Parsing issues

Author Message
Coriolis 05/01/2006 02:37 pm
I am running OEP 4.2.2377 SR1 The parser is consistently hanging up on the URL http://www.furaffinity.net/art/ryanrabbat/1146493070.ryanrabbat_rab_lab.swf

Is there any way yet to download flash files without also parsing them? I tend to download packaged, offline flash files. If parsed these just generate online URLs that can never be found anyway.

Is there any way to set a maximum processing time for parsing an entry? This is more a feature request but a watchdog thread that checked for the parser freezing up or crashing (and subsequently restarted it) would be the bees knees. As it is when the parser hangs or dies there's no way to save the progress of the current downloads, since the save waits for the parsing queue to empty. This is especially problematic when the parser has died hours earlier and the parsing queue is up to six or seven thousand entries.
Oleg Chernavin 05/02/2006 07:45 am
Thank you! I fixed this issue. I hope to have the new version released this week.

Best regards,
Oleg Chernavin
MP Staff
Peter 05/25/2008 05:46 pm
Dear Sirs,

my large download project (~17.000 files, 1.1GB) is pretty much done: practically no further files are downloaded. Only the "Parsing" is still going on..

Question:
Can i simply stop (red "Stop"-button) the download project, i.e. this would interrupt the Parsing-process (currently at "Parsing (1934)"...coming down slowly from "Parsing (5123)"), and then continue my project, without problems, the next day? (radio button at "Download only Modified and new files", of course)

Or, what exactly happens if i interrupt a Parsing process (when the bulk of files seems to be downloaded yet), and then re-press the green "Download"-button? (Will then *all* files be re-parsed? And how does it affect the ''download of only modified and new files''?)

No doubt, i would be on the safe side by deleting the 1.1GB and run the project from scratch. this time without interrupting the (end) parsing process :-|

Thanks for some help, best regards
Peter

Btw, I love your product(s)! :))
Oleg Chernavin 05/26/2008 06:54 am
I would suggest to wait, because parsing means that some downloaded files were not yet processed to get links from them and change these links for offline browsing.
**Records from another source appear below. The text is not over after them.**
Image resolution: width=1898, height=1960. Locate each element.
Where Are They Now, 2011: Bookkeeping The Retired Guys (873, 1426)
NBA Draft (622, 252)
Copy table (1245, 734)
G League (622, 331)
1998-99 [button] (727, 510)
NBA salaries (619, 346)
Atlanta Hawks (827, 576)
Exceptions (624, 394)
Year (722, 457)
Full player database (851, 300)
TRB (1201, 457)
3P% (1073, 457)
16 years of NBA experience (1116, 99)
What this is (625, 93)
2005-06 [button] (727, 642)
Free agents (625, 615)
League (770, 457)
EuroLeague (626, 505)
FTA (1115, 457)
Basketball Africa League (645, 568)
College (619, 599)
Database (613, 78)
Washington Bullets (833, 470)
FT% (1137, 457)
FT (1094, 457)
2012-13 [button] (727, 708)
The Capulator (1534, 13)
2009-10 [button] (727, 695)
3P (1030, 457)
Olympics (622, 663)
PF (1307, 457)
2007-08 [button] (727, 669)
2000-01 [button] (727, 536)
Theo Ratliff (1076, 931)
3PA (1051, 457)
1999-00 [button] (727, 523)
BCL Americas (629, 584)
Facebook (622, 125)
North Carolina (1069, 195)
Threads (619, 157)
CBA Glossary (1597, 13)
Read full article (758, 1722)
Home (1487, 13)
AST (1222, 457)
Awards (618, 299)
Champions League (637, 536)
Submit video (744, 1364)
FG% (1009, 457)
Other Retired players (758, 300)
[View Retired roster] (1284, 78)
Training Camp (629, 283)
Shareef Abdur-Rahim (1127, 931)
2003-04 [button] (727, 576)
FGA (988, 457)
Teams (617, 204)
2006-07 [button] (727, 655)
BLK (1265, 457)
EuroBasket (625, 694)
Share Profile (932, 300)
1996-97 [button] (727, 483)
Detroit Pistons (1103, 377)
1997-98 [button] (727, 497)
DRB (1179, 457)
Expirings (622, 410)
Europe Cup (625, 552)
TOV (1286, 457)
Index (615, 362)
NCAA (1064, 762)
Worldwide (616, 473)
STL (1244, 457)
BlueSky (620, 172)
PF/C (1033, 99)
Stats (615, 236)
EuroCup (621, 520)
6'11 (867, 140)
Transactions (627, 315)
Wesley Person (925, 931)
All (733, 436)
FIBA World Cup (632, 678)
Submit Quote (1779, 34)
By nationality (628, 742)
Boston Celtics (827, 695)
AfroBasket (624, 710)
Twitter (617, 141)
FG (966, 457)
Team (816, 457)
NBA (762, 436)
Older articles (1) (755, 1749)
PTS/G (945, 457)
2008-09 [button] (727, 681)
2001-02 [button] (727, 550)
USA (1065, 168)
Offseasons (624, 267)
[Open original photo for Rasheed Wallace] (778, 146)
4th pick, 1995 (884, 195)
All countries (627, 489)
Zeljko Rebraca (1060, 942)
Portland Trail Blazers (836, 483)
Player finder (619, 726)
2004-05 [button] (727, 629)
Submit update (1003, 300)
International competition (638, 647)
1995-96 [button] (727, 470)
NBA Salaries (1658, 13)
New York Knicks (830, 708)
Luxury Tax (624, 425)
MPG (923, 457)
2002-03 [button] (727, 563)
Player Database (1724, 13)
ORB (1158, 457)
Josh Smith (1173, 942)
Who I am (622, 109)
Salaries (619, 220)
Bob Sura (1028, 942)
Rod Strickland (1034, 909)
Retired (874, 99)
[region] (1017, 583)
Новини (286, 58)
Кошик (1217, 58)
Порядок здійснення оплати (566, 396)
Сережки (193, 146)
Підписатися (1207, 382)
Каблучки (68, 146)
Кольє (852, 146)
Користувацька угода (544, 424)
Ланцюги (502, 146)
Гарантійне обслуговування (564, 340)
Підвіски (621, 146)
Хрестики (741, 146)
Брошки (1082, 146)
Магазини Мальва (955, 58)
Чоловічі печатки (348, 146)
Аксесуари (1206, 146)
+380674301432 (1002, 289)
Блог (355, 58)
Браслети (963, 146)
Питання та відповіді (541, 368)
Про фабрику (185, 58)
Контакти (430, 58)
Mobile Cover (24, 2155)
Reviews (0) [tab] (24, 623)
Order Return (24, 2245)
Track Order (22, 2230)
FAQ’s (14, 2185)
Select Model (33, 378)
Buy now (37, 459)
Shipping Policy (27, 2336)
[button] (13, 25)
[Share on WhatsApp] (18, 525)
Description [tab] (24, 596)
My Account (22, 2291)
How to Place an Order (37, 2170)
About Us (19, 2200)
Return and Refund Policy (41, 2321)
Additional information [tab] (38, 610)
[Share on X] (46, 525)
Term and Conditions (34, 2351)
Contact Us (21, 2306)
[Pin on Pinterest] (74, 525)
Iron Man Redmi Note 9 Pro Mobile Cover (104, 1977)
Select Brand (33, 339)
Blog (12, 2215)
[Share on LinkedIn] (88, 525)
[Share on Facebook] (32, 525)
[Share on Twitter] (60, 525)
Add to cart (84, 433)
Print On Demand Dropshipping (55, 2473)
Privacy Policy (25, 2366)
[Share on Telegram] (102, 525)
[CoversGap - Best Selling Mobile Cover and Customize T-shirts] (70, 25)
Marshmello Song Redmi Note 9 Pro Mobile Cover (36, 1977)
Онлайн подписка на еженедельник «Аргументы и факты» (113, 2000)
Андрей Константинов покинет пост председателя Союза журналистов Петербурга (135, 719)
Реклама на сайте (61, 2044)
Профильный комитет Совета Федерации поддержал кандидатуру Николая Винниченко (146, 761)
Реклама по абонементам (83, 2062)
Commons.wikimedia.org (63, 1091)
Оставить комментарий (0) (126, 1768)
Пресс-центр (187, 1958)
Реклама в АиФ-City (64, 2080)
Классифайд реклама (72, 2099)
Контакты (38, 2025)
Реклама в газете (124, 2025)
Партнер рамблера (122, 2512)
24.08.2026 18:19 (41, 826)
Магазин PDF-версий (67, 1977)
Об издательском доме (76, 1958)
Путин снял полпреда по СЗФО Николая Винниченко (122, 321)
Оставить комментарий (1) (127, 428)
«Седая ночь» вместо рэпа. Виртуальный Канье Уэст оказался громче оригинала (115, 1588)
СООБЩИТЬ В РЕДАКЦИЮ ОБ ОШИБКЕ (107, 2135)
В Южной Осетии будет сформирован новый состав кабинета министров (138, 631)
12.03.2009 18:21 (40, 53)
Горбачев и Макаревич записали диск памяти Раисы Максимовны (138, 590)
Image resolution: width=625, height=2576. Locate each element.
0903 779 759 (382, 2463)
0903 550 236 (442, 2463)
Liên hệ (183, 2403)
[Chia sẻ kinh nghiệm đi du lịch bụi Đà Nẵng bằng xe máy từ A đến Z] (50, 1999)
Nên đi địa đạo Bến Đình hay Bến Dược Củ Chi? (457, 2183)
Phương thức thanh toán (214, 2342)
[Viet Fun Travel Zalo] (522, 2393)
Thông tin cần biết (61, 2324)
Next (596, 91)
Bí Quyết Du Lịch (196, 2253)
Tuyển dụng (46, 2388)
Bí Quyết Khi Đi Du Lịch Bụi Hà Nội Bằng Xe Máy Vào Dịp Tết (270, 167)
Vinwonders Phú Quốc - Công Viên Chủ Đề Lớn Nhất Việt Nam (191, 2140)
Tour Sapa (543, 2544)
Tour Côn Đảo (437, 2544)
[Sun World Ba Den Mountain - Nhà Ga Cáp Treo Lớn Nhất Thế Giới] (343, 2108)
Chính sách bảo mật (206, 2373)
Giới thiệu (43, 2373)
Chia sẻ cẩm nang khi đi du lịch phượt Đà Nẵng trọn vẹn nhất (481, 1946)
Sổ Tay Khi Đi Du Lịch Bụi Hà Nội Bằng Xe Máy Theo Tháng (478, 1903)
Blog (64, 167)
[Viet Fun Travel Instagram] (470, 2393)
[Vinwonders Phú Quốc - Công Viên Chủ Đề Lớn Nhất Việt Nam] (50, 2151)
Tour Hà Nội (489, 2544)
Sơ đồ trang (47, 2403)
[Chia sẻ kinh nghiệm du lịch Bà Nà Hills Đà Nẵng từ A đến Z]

If you stop now, you can continue any time later by choosing "Do not load existing files" in the Project Properties dialog or by selecting the Project and pressing Ctrl+F5. However this will force Offline Explorer to go through all 17,000 files again to parse them.

Oleg.
Peter 05/26/2008 12:36 pm
> I would suggest to wait, because parsing means that some downloaded files were not yet processed to get links from them and change these links for offline browsing.
>
> If you stop now, you can continue any time later by choosing "Do not load existing files" in the Project Properties dialog or by selecting the Project and pressing Ctrl+F5. However this will force Offline Explorer to go through all 17,000 files again to parse them.
>
> Oleg.

Hello :-)

Thanks for the quick helpful reply with detailed explanations. What i actually did yesterday (when i had to leave the PC pool), was a click on the "Suspend"-button (because that sounded reasonable, like the ''Pause''-button of a tape deck). The icon of my project changed from green arrow to yellow double-bars. I thought "fine! tomorrow i''ll continue from that point onwards". I closed the software, shut down the PC and left the place. Today i am back to continue. Launched the software, and ... the icon of my project is a red stop. :-?

I guess the icon changed from ''pause'' to ''stop'' because i had closed the software last night.

Thankful for your quick reply I have followed your instructions: pressing "Ctrl+F5".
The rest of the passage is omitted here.